EXERCISE INSTRUCTIONS: Write the entries out again in full and unchanged, dropping every image.

(Data items)

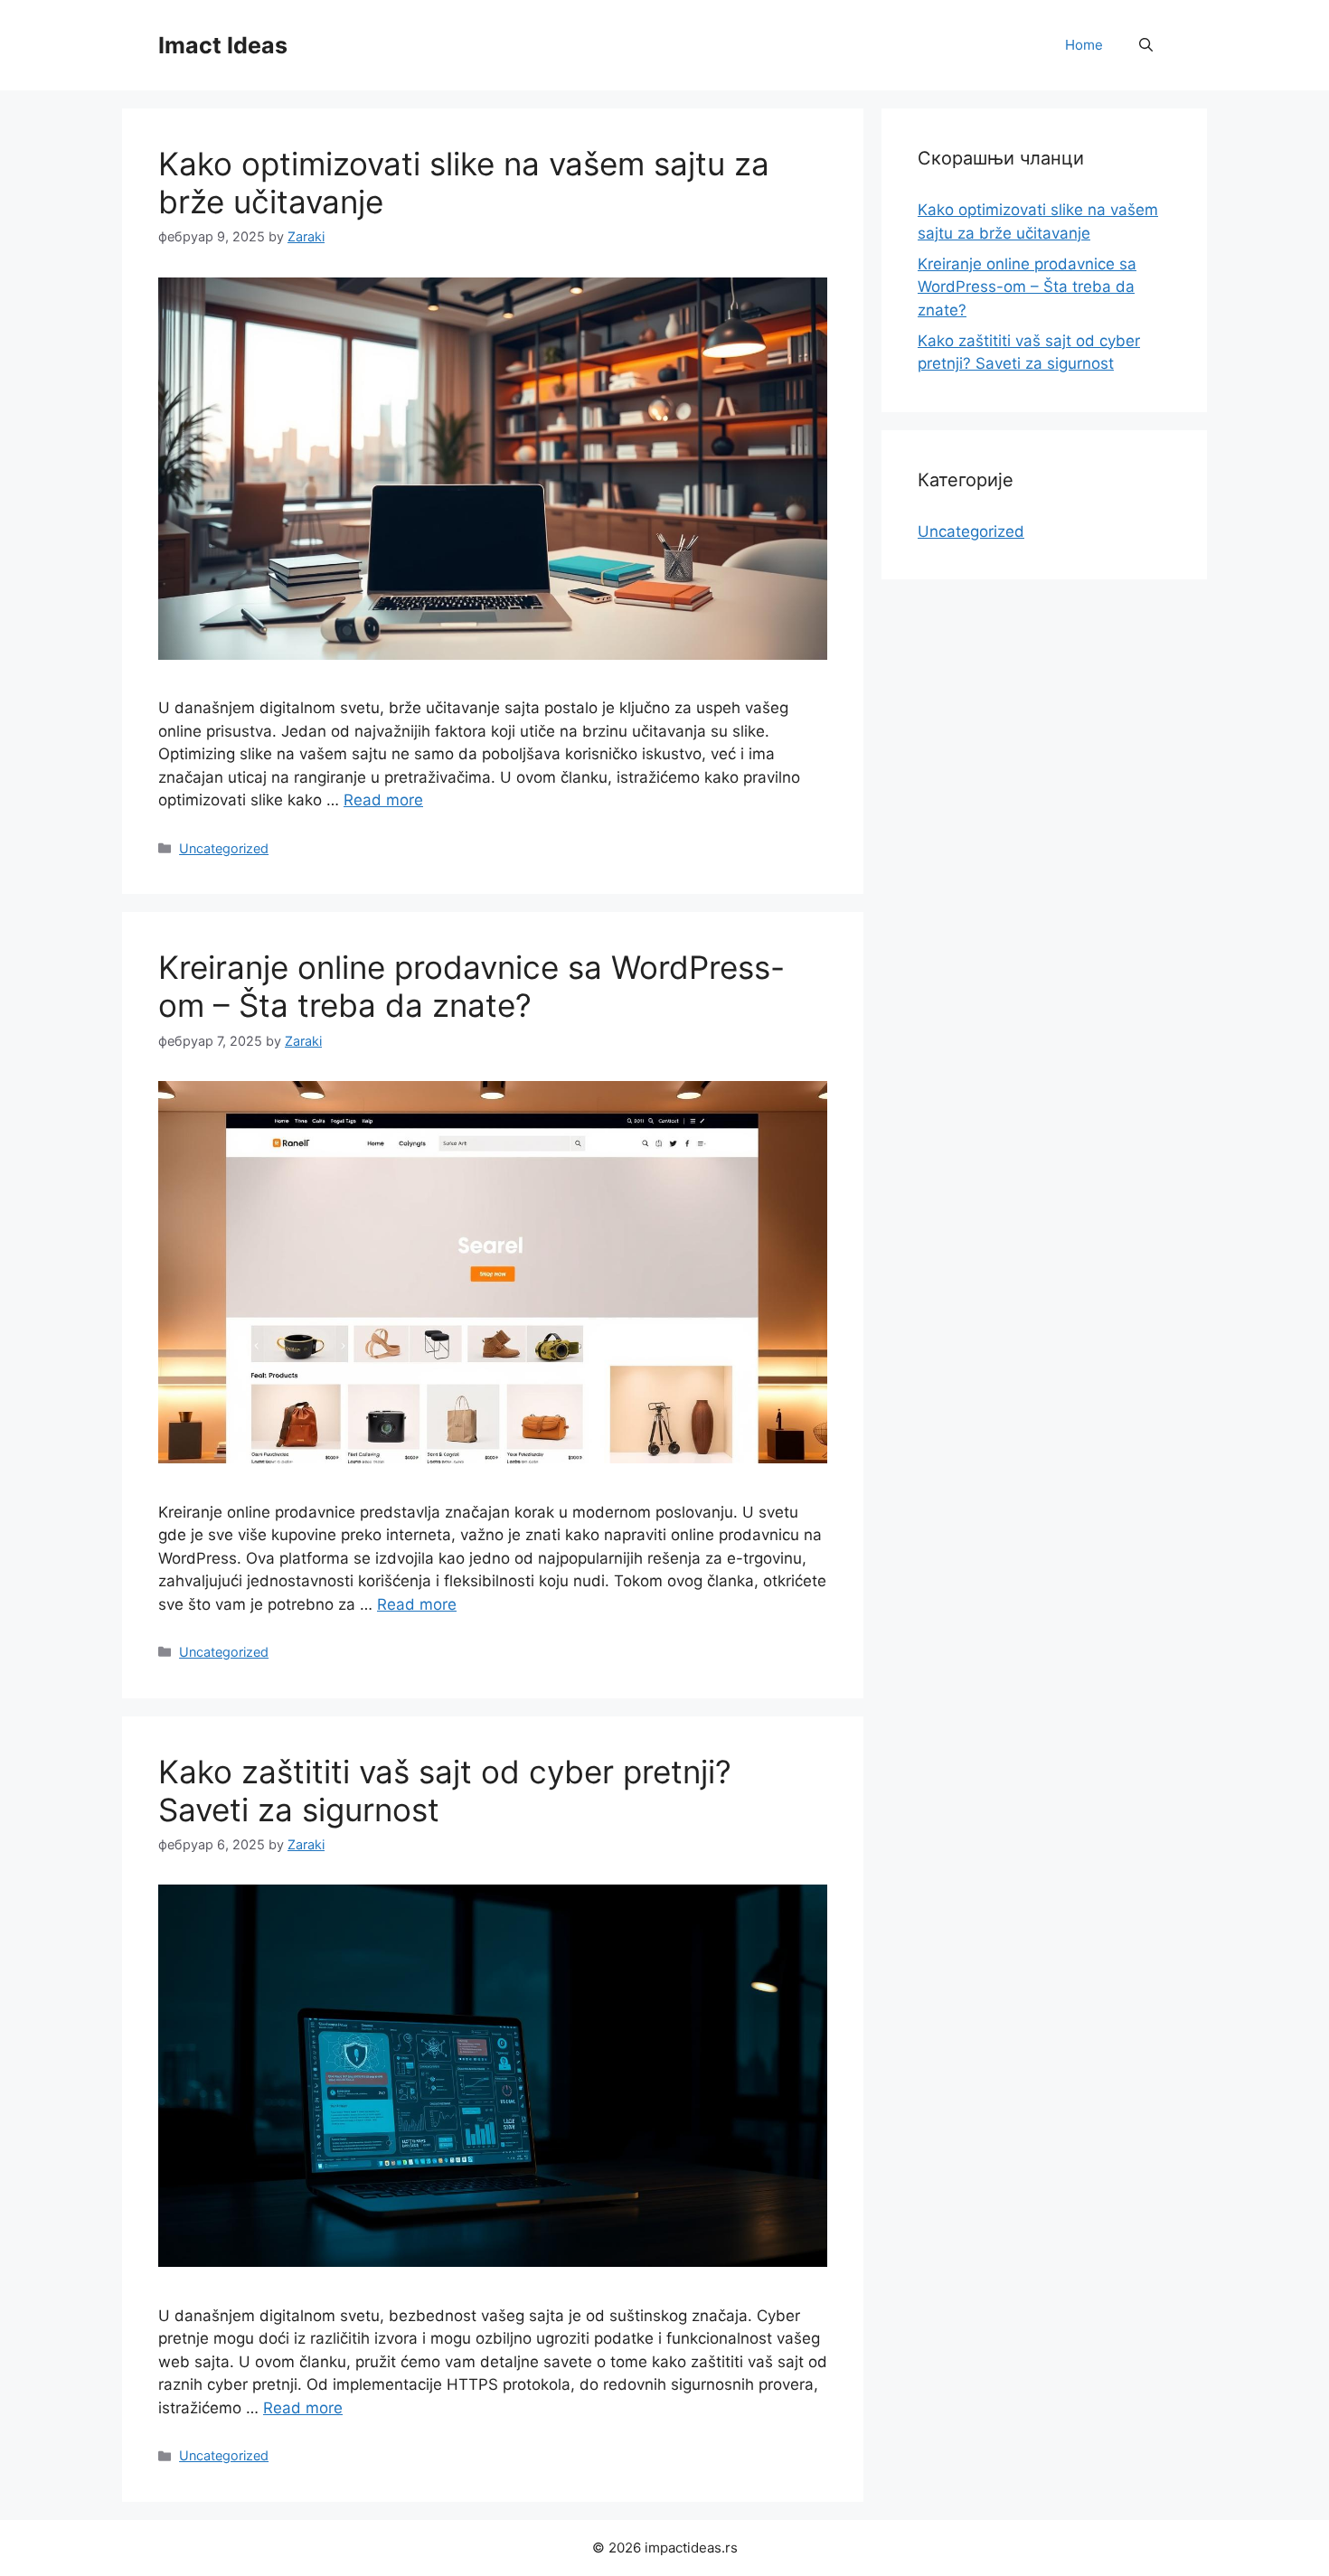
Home (1084, 44)
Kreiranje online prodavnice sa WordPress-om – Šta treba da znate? (471, 986)
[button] (1146, 45)
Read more (383, 800)
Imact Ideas (222, 45)
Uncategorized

COMPLETED TASK:
Home (1084, 44)
Kreiranje online prodavnice sa WordPress-om – Šta treba da znate? (471, 986)
[button] (1146, 45)
Read more (383, 800)
Imact Ideas (222, 45)
Uncategorized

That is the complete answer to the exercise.